• _What is required_
Would you please copy the part of the material below that opens with the line containing "This screenshot has width=742, height=557." and closes with the line containing "Open the Statistics menu"? Copy it exactly, and only it.

==*==

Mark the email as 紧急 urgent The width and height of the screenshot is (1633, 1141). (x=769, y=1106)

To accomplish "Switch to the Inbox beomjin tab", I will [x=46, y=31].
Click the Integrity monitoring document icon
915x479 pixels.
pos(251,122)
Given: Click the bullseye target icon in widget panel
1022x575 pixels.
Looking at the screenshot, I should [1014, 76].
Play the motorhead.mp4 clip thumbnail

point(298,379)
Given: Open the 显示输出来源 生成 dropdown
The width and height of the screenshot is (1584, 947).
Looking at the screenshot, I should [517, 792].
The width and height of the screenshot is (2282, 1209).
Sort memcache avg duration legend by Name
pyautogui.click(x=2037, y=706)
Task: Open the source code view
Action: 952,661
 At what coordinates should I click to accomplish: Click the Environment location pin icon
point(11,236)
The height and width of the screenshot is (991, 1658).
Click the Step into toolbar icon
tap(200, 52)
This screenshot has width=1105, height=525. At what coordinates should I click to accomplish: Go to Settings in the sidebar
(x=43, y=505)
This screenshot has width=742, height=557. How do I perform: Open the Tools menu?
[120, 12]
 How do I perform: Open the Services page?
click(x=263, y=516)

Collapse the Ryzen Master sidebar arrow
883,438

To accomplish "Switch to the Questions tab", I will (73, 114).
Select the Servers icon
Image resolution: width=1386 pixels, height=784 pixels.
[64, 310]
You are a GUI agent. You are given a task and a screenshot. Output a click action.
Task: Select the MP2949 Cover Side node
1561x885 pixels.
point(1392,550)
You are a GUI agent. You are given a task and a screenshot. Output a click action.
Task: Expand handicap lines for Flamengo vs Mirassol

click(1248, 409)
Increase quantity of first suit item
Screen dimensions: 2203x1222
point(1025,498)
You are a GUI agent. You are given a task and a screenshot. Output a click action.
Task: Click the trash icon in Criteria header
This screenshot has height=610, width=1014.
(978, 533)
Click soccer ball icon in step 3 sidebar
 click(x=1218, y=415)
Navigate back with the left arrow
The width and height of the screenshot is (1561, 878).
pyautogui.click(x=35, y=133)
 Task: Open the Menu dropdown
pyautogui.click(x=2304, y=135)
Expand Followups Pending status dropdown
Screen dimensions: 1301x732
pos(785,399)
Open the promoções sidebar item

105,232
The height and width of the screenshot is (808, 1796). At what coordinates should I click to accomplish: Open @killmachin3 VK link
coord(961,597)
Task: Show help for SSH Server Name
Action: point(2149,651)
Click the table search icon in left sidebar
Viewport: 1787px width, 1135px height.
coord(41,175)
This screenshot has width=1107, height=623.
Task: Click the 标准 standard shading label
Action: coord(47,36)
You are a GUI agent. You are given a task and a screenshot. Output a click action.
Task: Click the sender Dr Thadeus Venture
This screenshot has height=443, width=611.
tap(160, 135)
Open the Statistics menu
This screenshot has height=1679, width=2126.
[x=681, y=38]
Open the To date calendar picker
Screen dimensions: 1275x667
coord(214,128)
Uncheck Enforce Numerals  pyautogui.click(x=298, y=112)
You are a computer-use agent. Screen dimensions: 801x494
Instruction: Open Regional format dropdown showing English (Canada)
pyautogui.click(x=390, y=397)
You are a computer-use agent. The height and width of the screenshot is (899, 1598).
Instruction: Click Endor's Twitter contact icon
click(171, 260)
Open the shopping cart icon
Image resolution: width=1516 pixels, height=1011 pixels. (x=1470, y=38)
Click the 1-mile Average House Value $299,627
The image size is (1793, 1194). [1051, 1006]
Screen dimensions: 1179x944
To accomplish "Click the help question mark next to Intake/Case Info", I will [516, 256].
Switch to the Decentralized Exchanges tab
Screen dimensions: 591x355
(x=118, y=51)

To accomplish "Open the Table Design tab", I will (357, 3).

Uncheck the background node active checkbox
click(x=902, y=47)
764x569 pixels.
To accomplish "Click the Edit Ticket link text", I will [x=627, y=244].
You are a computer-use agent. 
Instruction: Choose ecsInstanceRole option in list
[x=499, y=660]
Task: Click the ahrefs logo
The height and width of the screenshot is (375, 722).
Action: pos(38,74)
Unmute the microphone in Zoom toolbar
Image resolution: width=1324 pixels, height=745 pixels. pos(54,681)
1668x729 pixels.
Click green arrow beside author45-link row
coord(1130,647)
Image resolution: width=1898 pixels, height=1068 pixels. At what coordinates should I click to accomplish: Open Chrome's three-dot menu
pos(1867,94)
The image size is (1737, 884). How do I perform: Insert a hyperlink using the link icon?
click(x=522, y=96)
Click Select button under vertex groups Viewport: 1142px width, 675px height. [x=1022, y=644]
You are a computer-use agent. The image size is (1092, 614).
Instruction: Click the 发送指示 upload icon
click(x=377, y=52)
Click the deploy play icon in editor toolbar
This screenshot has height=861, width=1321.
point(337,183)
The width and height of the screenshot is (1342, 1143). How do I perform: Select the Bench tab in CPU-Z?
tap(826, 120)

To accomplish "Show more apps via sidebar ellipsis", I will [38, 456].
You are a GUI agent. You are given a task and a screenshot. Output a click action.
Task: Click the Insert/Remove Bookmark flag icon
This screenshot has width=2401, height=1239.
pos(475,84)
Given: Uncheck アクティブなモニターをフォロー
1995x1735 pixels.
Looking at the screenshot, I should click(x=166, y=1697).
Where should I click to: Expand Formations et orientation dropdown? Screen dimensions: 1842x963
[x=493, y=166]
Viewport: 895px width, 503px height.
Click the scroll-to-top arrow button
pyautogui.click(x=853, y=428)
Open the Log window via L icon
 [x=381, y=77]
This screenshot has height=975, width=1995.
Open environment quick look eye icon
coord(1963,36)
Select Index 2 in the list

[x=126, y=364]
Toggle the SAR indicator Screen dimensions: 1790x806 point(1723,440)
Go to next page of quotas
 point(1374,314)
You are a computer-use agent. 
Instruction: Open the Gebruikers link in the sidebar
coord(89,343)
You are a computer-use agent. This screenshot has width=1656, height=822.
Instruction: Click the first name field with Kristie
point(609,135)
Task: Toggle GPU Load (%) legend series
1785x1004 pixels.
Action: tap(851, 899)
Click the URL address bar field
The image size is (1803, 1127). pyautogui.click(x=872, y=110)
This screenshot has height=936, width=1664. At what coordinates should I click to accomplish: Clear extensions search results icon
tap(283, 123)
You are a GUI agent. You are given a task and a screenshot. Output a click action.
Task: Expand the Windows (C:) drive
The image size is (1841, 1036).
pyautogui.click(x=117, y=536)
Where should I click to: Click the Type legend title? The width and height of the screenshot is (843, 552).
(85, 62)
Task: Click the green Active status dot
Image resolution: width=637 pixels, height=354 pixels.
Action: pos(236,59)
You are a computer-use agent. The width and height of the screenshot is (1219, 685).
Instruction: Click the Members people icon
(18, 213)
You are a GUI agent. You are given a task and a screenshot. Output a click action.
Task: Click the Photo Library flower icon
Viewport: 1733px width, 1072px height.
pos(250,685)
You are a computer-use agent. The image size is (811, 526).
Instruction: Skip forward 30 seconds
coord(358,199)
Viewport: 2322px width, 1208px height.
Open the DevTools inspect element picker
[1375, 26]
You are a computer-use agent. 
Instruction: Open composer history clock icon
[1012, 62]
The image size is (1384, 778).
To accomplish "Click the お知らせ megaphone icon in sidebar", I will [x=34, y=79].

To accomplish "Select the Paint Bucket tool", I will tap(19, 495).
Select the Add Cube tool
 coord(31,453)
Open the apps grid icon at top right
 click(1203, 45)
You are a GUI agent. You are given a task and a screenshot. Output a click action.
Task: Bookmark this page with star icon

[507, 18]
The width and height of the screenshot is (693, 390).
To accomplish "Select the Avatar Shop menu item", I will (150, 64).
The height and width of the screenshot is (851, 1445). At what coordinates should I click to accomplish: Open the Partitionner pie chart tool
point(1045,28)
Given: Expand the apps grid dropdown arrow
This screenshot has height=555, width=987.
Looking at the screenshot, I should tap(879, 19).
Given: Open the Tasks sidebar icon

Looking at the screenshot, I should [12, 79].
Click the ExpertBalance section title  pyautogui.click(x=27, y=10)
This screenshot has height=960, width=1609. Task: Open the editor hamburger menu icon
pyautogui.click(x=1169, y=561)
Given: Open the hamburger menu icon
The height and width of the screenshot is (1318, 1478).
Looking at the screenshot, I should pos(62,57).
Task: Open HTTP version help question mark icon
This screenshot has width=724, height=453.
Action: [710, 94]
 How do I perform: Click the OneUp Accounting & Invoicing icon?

==*==

• _Reply to the task_
This screenshot has width=742, height=557. How do I perform: Open the Tools menu?
[120, 12]
 How do I perform: Open the Services page?
click(x=263, y=516)

Collapse the Ryzen Master sidebar arrow
883,438

To accomplish "Switch to the Questions tab", I will (73, 114).
Select the Servers icon
Image resolution: width=1386 pixels, height=784 pixels.
[64, 310]
You are a GUI agent. You are given a task and a screenshot. Output a click action.
Task: Select the MP2949 Cover Side node
1561x885 pixels.
point(1392,550)
You are a GUI agent. You are given a task and a screenshot. Output a click action.
Task: Expand handicap lines for Flamengo vs Mirassol

click(1248, 409)
Increase quantity of first suit item
Screen dimensions: 2203x1222
point(1025,498)
You are a GUI agent. You are given a task and a screenshot. Output a click action.
Task: Click the trash icon in Criteria header
This screenshot has height=610, width=1014.
(978, 533)
Click soccer ball icon in step 3 sidebar
 click(x=1218, y=415)
Navigate back with the left arrow
The width and height of the screenshot is (1561, 878).
pyautogui.click(x=35, y=133)
 Task: Open the Menu dropdown
pyautogui.click(x=2304, y=135)
Expand Followups Pending status dropdown
Screen dimensions: 1301x732
pos(785,399)
Open the promoções sidebar item

105,232
The height and width of the screenshot is (808, 1796). At what coordinates should I click to accomplish: Open @killmachin3 VK link
coord(961,597)
Task: Show help for SSH Server Name
Action: point(2149,651)
Click the table search icon in left sidebar
Viewport: 1787px width, 1135px height.
coord(41,175)
This screenshot has width=1107, height=623.
Task: Click the 标准 standard shading label
Action: coord(47,36)
You are a GUI agent. You are given a task and a screenshot. Output a click action.
Task: Click the sender Dr Thadeus Venture
This screenshot has height=443, width=611.
tap(160, 135)
Open the Statistics menu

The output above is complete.